Last year’s State AA girls championship cross country team will defend its title next weekend in Pasco. The defending individual state champion will not.

Cheney sophomore Jeanette Zimmer finished 17th in the Millwood Albertsons/ District AA race at Hangman Valley Golf Course on Saturday and did not qualify.

“I don’t know what kind of a day it was,” the disappointed runner said. “It just wasn’t there.”

Her coach, Jay Martin, said her mother told him Zimmer didn’t feel well Friday.

“Or maybe it was one of those days,” he said. “I don’t know.”

For East Valley’s Angie Simmers and her teammates, it was a good day.

The defending state champion Knights stormed to a 37-55 team victory over West Valley and former state runner-up Simmers won her first district title after finishing second behind WV’s Jessica Riehle the last two years.

She caught teammate Ann Marie Adams after the first mile and cruised to victory, 8 seconds ahead of 1993 state champion Riehle, Jennifer Rea of Clarkston and Adams.

“I wanted to force the first mile so she’d get up with me,” Adams said.

Simmers thought, “Shoot, Ann, slow down.”

Both thought the pace of the first mile was too slow.

“I like a fast mile, but either way,” said Simmers, “it was my turn.”

Rea and Riehle had won the previous three Frontier League races.

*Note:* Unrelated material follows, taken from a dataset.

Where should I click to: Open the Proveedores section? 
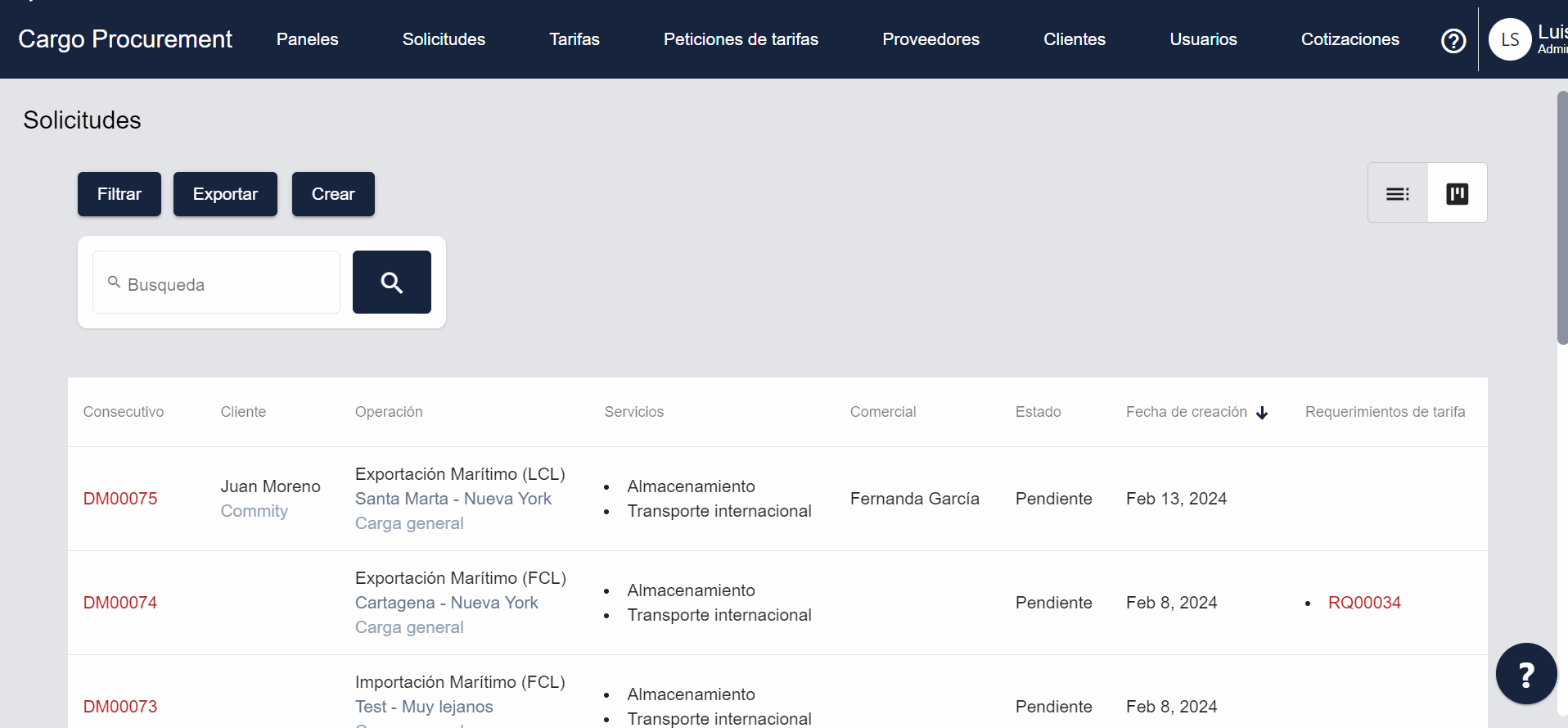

Now Simmers wears the crown.

“She sandbags until the end,” said EV coach Nick Lazanis. “I wish she would race consistently, but hey, if she does it in the big ones that’s what counts.”

EV ran without Carmen Cook, out with stress fractures. But Cara Smith finished seventh and Holly Weiler, who needed a run-off just to make the varsity for this race, was ninth. Jen Mills completed scoring in 16th place.

WV’s Heather Harmon, who placed fifth, also qualified for state.

“EV ran well,” said WV coach Jim McLachlan. “I would have liked us closer, but we couldn’t have beaten them.”

Lazanis was ecstatic about the win.

“As far as I’m concerned, this is the best girls team in league, bar none,” he said.

West Valley’s boys team, unbeaten during league, topped short-handed Riverside 40-54 for the state berth.

East Valley’s Chris Henderson, who won only one league meet during the year but was district runner-up last year, was the individual winner by 10 seconds.

“If they created a perfect course for my running style, this is it,” said Henderson. “But there was no way in my mind I thought I had it. I knew the league was a lot better and knew I had to be in the lead at the 2-mile mark. It was there today.”

West Valley’s pack was too much for the rest of the field, even if McLachlan didn’t think the Eagles ran particularly well.

They had five finishers among the top 11, including runnerup Clayton Holmes and seventh and eighth placers Matt Wheeler and freshman Sean McLachlan.

“We did not run as great as I wanted but ran well enough to win,” said McLachlan. “We expect to do better next week.”

By finishing second, Riverside’s seniors, who had been mainstays in previous State A meets and were part of a co-titlist as sophomores, stayed home.

Marc Horton, last year’s district champion, could not run because he injured a knee playing basketball two weeks ago.

“When you lose a defending district champion, that can’t help but have an impact,” said Rams coach Bill Kemp.

Aside from Henderson and Holmes, the other boys qualifiers were Jon Ashcraft and Nick Barth of Riverside, and EV’s Dustin Sletner.